■ **Task**
Wherever "action" occurs in the entries, copy the line that holds it.

■ **Dataset extract**
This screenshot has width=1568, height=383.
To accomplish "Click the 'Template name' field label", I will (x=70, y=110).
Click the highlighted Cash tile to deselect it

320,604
...
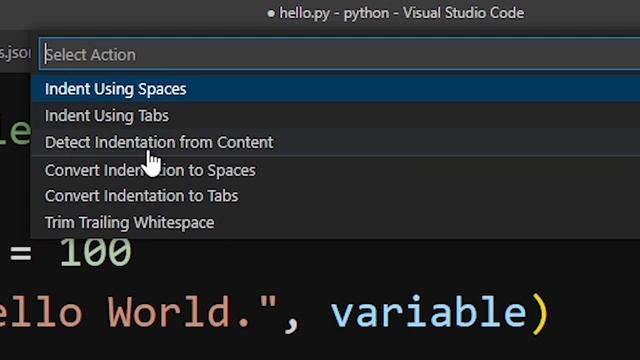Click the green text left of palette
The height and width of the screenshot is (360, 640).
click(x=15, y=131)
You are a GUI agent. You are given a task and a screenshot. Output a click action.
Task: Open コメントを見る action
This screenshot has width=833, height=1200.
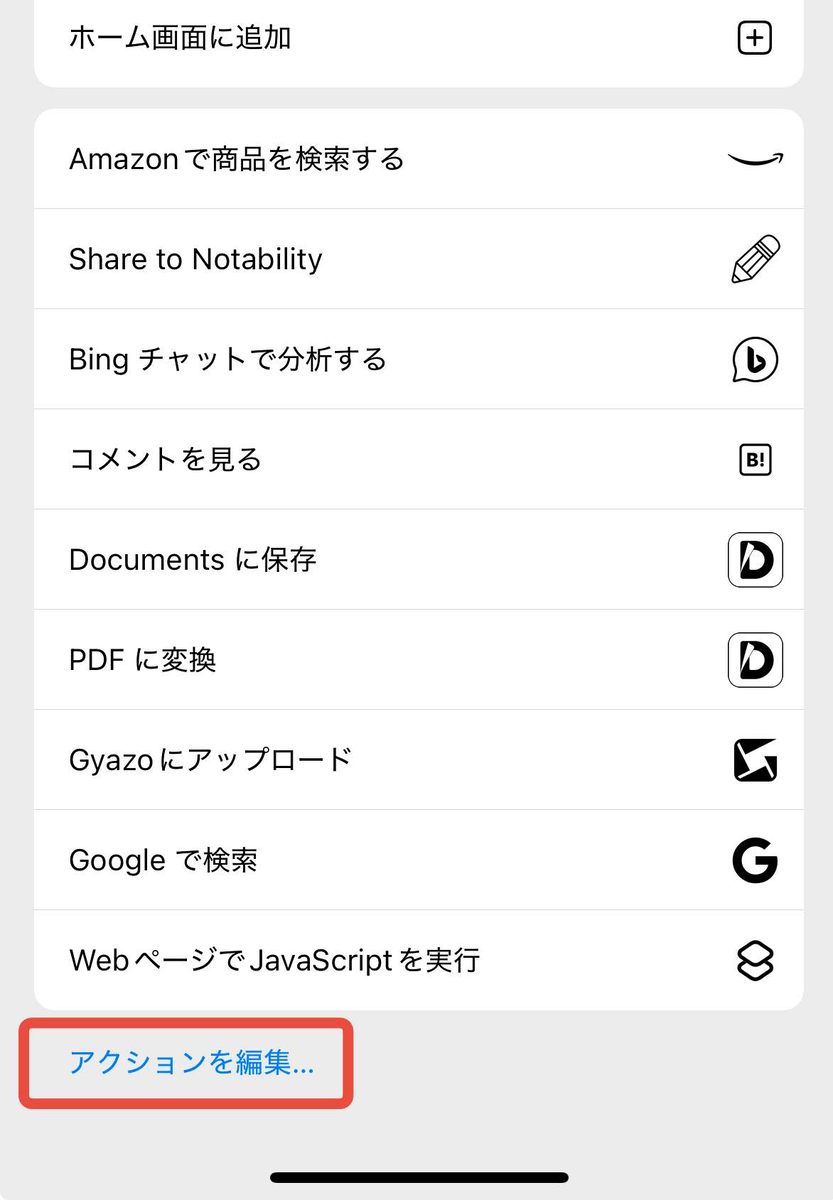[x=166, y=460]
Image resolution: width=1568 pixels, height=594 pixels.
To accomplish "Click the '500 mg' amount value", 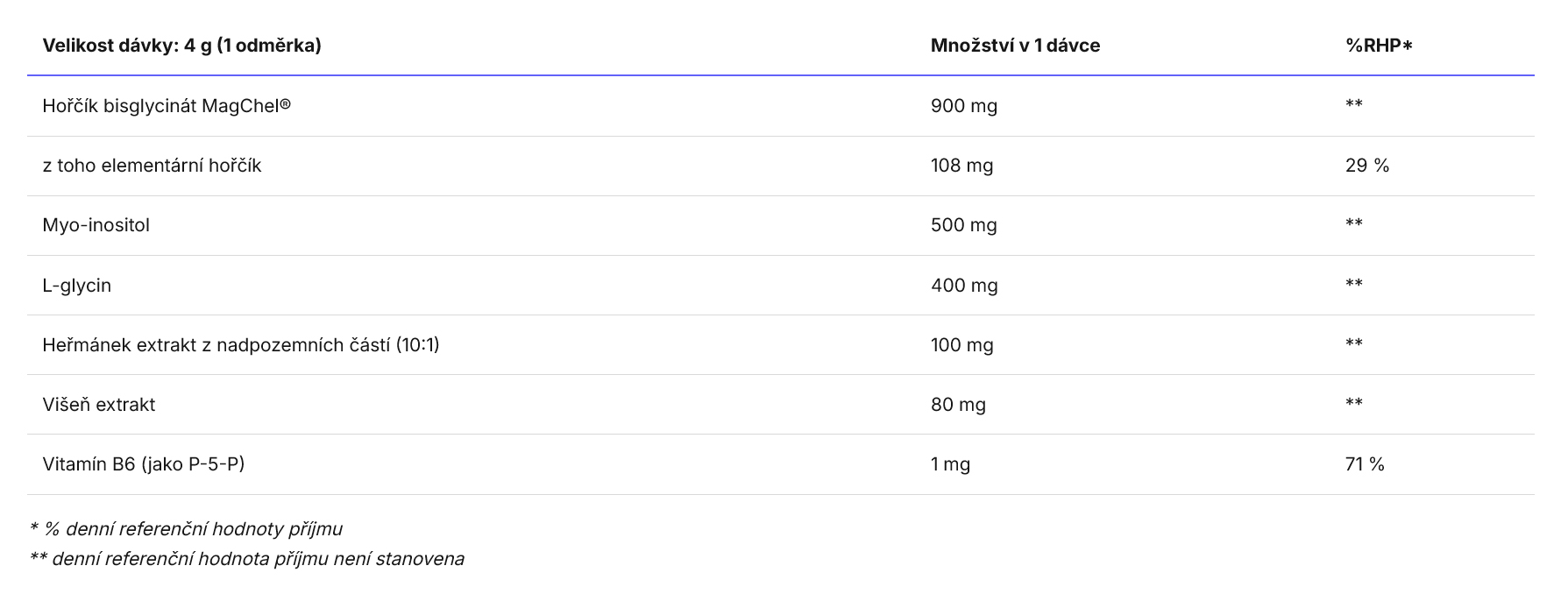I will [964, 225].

■ **Solution for this problem**
You are a GUI agent. You are given a task and a screenshot. Output a click action.
Task: Open コメントを見る action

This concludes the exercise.